Reproduce every line of the records below, requests included, and multiply each coordinate in the answers by 0.55, rounding to the nearest whole number with halves rounded up. Leave the numbers in the requests unchanged, and omit the pictures from your answer.

-- start Available records --

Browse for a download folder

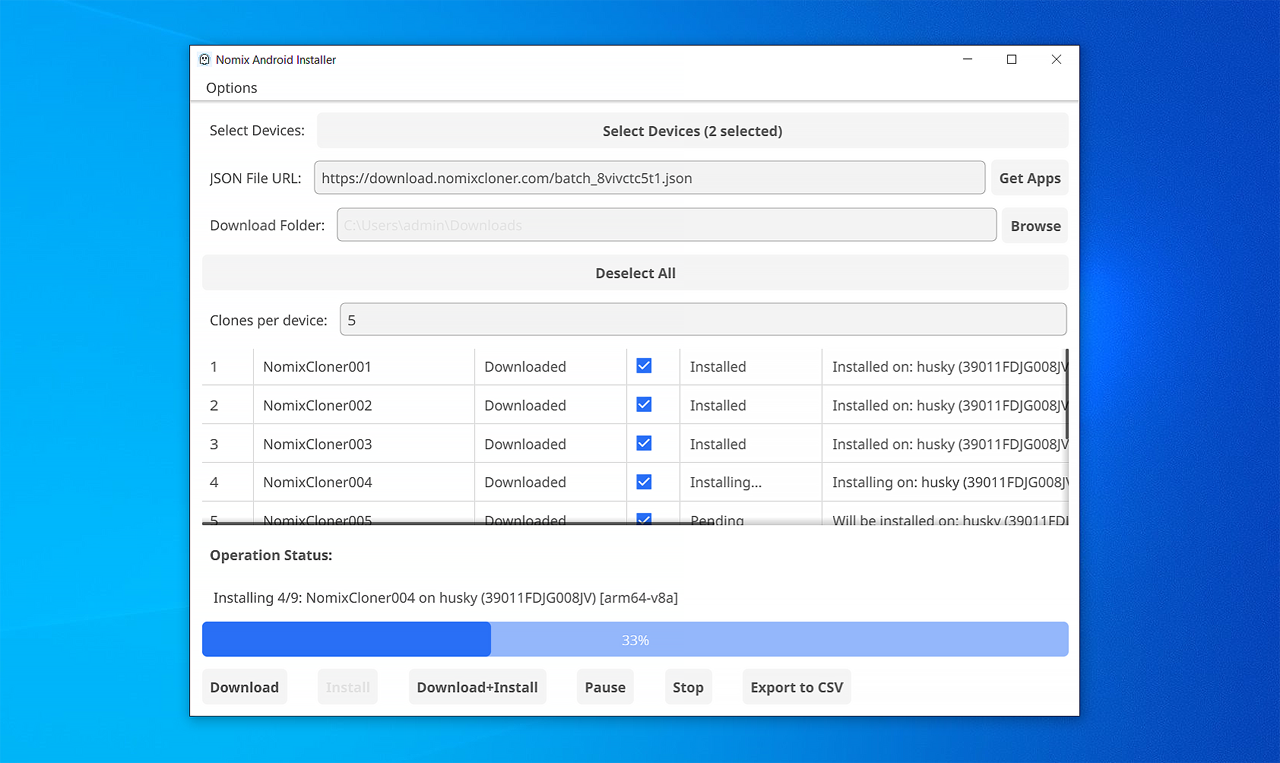point(1035,225)
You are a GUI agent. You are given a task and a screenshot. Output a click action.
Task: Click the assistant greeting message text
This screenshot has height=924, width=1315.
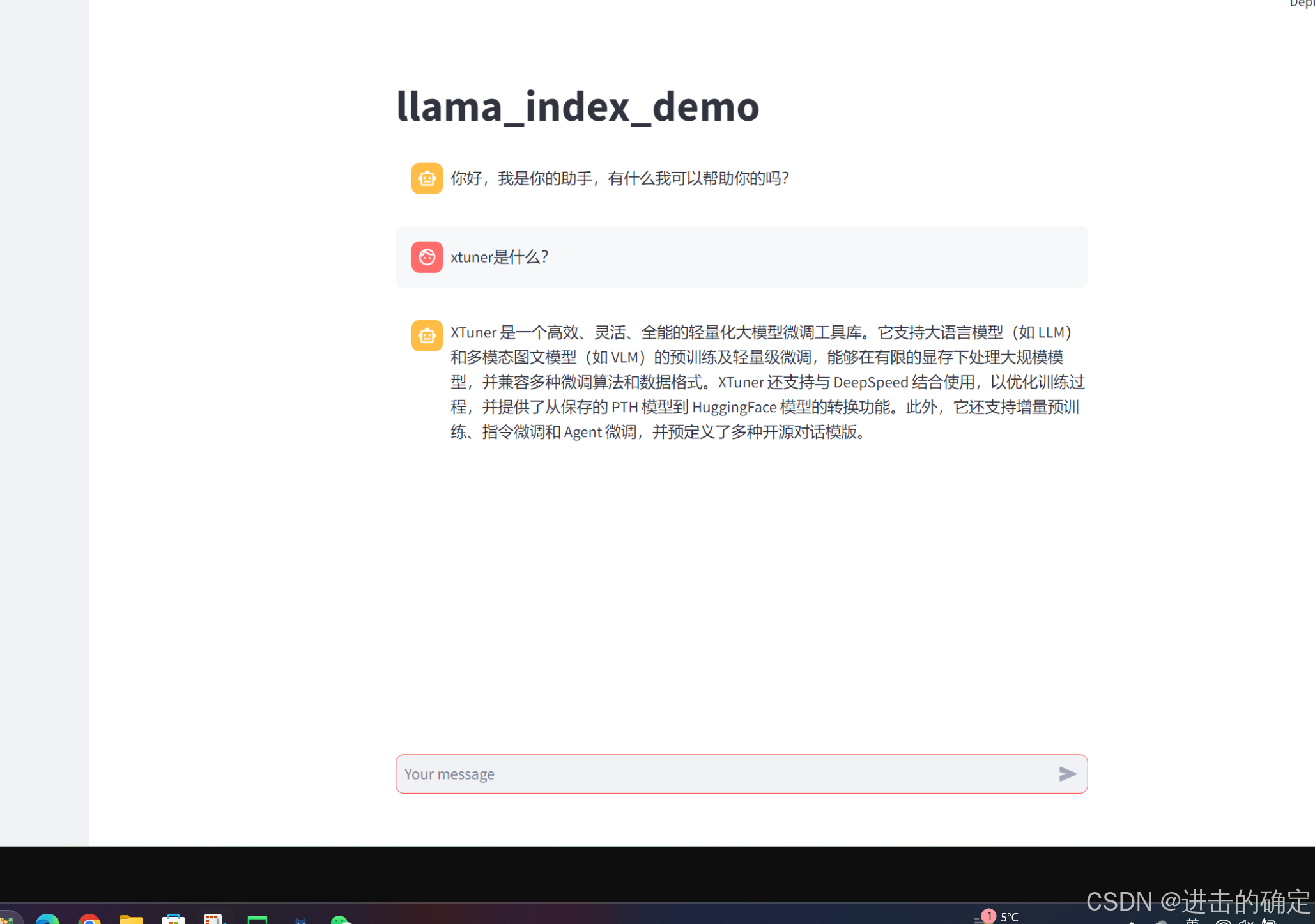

-- end Available records --

* [Solved problem]:
Browse for a download folder

point(569,124)
You are a GUI agent. You are given a task and a screenshot. Output a click action.
Task: Click the assistant greeting message text
This screenshot has height=924, width=1315.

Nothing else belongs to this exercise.